## begin Supplied information

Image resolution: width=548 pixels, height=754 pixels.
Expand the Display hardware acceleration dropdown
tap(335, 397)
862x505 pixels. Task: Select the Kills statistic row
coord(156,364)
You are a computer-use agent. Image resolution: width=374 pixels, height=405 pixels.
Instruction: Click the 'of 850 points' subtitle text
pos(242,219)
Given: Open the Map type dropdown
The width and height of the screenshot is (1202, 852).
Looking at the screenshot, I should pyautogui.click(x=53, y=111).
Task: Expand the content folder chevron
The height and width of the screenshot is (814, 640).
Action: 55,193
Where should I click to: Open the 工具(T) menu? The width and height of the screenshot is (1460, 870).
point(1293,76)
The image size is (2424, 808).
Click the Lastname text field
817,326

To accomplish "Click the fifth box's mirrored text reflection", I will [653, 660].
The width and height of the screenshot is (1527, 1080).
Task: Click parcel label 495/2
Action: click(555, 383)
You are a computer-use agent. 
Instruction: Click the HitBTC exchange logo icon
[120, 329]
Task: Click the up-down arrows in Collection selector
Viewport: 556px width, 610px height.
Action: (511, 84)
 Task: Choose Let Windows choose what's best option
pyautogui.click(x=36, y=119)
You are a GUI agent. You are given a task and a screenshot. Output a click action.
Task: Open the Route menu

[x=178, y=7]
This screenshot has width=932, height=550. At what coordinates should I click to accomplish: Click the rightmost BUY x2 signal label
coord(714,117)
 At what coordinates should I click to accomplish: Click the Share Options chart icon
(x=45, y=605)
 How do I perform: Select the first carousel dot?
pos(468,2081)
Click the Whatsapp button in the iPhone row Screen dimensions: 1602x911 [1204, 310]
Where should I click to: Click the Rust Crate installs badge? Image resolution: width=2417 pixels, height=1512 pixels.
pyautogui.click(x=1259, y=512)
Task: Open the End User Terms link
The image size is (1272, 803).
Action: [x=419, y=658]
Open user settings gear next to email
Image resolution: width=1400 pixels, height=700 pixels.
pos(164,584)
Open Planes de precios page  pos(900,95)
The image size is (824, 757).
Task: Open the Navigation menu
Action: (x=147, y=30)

## end Supplied information

__Prompt__: Copy the lines above word for word.

__Finished task__:
Image resolution: width=548 pixels, height=754 pixels.
Expand the Display hardware acceleration dropdown
tap(335, 397)
862x505 pixels. Task: Select the Kills statistic row
coord(156,364)
You are a computer-use agent. Image resolution: width=374 pixels, height=405 pixels.
Instruction: Click the 'of 850 points' subtitle text
pos(242,219)
Given: Open the Map type dropdown
The width and height of the screenshot is (1202, 852).
Looking at the screenshot, I should pyautogui.click(x=53, y=111).
Task: Expand the content folder chevron
The height and width of the screenshot is (814, 640).
Action: 55,193
Where should I click to: Open the 工具(T) menu? The width and height of the screenshot is (1460, 870).
point(1293,76)
The image size is (2424, 808).
Click the Lastname text field
817,326

To accomplish "Click the fifth box's mirrored text reflection", I will [653, 660].
The width and height of the screenshot is (1527, 1080).
Task: Click parcel label 495/2
Action: click(555, 383)
You are a computer-use agent. 
Instruction: Click the HitBTC exchange logo icon
[120, 329]
Task: Click the up-down arrows in Collection selector
Viewport: 556px width, 610px height.
Action: (511, 84)
 Task: Choose Let Windows choose what's best option
pyautogui.click(x=36, y=119)
You are a GUI agent. You are given a task and a screenshot. Output a click action.
Task: Open the Route menu

[x=178, y=7]
This screenshot has width=932, height=550. At what coordinates should I click to accomplish: Click the rightmost BUY x2 signal label
coord(714,117)
 At what coordinates should I click to accomplish: Click the Share Options chart icon
(x=45, y=605)
 How do I perform: Select the first carousel dot?
pos(468,2081)
Click the Whatsapp button in the iPhone row Screen dimensions: 1602x911 [1204, 310]
Where should I click to: Click the Rust Crate installs badge? Image resolution: width=2417 pixels, height=1512 pixels.
pyautogui.click(x=1259, y=512)
Task: Open the End User Terms link
The image size is (1272, 803).
Action: [x=419, y=658]
Open user settings gear next to email
Image resolution: width=1400 pixels, height=700 pixels.
pos(164,584)
Open Planes de precios page  pos(900,95)
The image size is (824, 757).
Task: Open the Navigation menu
Action: (x=147, y=30)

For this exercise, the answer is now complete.